Kebajikan ( De 德 ) - Kebanyakan dari kita setuju dengan ungkapan bahwa mata manusia sering menimbulkan ilusi sehingga apa yang terlihat tidak sesuai dengan kenyataan, lalu muncul pula ungkapan dari para pelaku spiritual yang mengatakan, "Jangan percaya dengan yang Anda lihat".

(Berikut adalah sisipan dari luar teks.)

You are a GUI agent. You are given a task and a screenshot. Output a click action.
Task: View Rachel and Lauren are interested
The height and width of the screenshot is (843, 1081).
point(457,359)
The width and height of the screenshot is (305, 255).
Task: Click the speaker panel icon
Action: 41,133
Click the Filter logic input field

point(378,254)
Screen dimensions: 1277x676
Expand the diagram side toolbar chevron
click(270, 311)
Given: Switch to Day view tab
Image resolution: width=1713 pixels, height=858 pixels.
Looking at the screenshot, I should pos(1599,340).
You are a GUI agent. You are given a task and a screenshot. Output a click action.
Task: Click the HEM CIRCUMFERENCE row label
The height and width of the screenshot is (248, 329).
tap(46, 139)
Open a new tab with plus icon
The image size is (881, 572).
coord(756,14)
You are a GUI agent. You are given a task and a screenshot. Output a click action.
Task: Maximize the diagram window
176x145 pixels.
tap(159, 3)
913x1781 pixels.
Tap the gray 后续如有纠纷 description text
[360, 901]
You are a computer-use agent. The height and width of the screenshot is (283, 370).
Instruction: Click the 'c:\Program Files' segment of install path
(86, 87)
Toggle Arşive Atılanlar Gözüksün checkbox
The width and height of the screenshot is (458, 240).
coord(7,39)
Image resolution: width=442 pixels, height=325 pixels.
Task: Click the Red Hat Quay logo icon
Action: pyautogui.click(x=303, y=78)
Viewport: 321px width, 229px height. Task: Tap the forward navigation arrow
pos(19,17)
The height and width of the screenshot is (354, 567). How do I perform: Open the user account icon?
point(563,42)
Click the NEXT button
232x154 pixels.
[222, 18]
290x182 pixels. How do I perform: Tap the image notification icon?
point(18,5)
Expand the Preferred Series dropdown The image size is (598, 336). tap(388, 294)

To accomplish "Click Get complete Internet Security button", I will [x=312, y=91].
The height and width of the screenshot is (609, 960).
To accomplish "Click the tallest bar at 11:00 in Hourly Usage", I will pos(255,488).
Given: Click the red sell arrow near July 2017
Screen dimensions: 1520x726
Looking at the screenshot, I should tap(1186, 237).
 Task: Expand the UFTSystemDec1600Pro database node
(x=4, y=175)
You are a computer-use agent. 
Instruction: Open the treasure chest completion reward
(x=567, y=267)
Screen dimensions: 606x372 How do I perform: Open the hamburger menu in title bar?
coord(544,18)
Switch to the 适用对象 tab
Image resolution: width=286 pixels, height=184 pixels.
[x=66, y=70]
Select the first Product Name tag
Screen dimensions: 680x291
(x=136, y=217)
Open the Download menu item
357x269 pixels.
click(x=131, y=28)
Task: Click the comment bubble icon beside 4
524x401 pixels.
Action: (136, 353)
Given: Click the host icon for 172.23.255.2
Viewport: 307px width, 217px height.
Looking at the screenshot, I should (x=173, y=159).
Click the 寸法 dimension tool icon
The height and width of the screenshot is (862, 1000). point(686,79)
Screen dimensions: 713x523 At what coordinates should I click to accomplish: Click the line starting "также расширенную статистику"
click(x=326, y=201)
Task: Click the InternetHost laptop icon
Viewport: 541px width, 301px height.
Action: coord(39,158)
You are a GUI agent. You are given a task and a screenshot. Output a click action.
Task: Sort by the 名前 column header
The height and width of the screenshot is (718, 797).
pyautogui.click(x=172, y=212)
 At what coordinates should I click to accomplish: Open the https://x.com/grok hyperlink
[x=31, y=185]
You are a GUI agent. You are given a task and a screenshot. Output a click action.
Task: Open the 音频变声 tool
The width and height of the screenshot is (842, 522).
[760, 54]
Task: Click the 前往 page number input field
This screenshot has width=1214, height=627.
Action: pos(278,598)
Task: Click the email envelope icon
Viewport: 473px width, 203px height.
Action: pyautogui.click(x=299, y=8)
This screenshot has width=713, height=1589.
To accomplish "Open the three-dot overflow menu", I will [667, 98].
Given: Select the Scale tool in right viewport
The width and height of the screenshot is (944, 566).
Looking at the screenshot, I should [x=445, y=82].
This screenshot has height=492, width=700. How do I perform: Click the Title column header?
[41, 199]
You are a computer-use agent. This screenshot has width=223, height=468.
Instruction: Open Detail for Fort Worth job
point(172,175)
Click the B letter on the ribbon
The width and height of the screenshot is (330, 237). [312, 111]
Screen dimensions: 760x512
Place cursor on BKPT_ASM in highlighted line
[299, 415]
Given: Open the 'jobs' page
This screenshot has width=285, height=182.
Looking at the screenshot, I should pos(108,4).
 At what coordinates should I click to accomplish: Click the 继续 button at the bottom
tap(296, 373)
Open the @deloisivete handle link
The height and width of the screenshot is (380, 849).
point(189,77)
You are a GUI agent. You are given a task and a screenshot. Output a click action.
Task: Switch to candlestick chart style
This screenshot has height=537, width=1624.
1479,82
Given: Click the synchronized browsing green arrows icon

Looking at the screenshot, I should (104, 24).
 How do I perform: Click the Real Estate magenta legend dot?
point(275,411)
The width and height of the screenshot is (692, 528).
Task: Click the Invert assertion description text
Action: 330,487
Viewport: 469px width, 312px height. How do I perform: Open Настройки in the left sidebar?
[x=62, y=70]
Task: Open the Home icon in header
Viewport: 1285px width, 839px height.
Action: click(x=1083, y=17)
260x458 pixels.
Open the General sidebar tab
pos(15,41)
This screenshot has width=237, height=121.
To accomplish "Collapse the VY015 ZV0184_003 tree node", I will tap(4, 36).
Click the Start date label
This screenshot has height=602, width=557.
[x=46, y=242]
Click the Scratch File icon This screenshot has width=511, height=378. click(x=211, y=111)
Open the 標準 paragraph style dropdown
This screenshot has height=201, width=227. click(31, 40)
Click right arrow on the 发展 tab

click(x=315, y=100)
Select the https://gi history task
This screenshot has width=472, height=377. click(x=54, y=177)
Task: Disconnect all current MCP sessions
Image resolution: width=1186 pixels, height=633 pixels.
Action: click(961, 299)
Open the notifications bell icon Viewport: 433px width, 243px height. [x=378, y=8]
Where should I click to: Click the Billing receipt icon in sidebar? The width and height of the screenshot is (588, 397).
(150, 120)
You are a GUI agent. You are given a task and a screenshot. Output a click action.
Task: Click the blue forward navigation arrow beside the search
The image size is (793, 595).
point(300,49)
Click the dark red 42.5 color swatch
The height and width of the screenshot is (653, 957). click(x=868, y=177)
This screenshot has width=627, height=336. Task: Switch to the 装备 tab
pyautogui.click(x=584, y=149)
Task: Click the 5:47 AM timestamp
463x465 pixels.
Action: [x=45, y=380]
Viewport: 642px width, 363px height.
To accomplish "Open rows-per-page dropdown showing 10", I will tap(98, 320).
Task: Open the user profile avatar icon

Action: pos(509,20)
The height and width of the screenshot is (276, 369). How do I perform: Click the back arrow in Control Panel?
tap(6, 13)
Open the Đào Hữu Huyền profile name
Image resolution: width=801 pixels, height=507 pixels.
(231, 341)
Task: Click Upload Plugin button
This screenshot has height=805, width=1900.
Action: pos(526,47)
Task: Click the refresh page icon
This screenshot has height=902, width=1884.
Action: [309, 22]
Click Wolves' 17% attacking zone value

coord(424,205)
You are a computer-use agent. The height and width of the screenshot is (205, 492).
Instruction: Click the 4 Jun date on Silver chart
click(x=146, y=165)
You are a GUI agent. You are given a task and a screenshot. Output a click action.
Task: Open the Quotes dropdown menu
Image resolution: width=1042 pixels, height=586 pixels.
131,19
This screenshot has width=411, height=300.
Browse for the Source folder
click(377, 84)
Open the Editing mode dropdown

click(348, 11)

Ilusi sering dikaitkan dengan
ilusi optis, yaitu ilusi yang terjadi karena kesalahan penangkapan mata
manusia. Secara konvensional ada yang beranggapan bahwa ada ilusi yang
bersifat fisiologis dan ada ilusi yang bersifat kognitif.
Ilusi
fisiologis, seperti yang terjadi pada 'afterimages' atau kesan gambar
yang terjadi setelah melihat cahaya yang sangat terang atau melihat pola
gambar tertentu dalam waktu lama. Ini diduga merupakan efek yang
terjadi pada mata atau otak setelah mendapat rangsangan tertentu.
Sedangkan
ilusi kognitif diasumsikan terjadi karena anggapan pikiran terhadap
sesuatu di luar, seperti dicontohkan dalam Vas Rubin, Kubus Necker,
ilusi dinding kafe, segitiga Penrose.
Salah
satu contoh ilusi yang tidat dapat dijelaskan adalah 'kisi-kisi'
(jaring), yang pertama kali dilaporkan oleh ahli fisiologi Jerman
Ludimar Hermann tahun 1870, yang hanya melibatkan kotak putih pada latar
belakang hitam.
Ketika Anda
menggerakan mata Anda di sekitar gambar, titik gelap dengan cepat muncul
dan menghilang di persimpangan. Namun, setiap kali Anda melihat
langsung di persimpangan manapun, titik-titik gelap itu lenyap.
Selama
bertahun-tahun secara luas diyakini bahwa ilusi bekerja karena "lateral
inhibition", suatu istilah yang digunakan untuk menggambarkan cara yang
kompleks di mana sel-sel di bagian belakang retina menanggapi daerah
hitam dan putih. Beberapa tahun yang lalu teori ini terbukti sama sekali tidak benar, sehingga penjelasan ilusi masih merupakan misteri.
Jika
Anda membutuhkan contoh lain untuk meyakinkan bahwa Anda tidak harus
selalu percaya apa yang Anda lihat, maka cobalah fokus pada gambar ke-2
di bawah ini.
Beberapa ilusi lebih mudah dijelaskan. Misalnya, garis horisontal dalam gambar ini tampaknya miring, tetapi dalam kenyataannya mereka sejajar satu sama lain.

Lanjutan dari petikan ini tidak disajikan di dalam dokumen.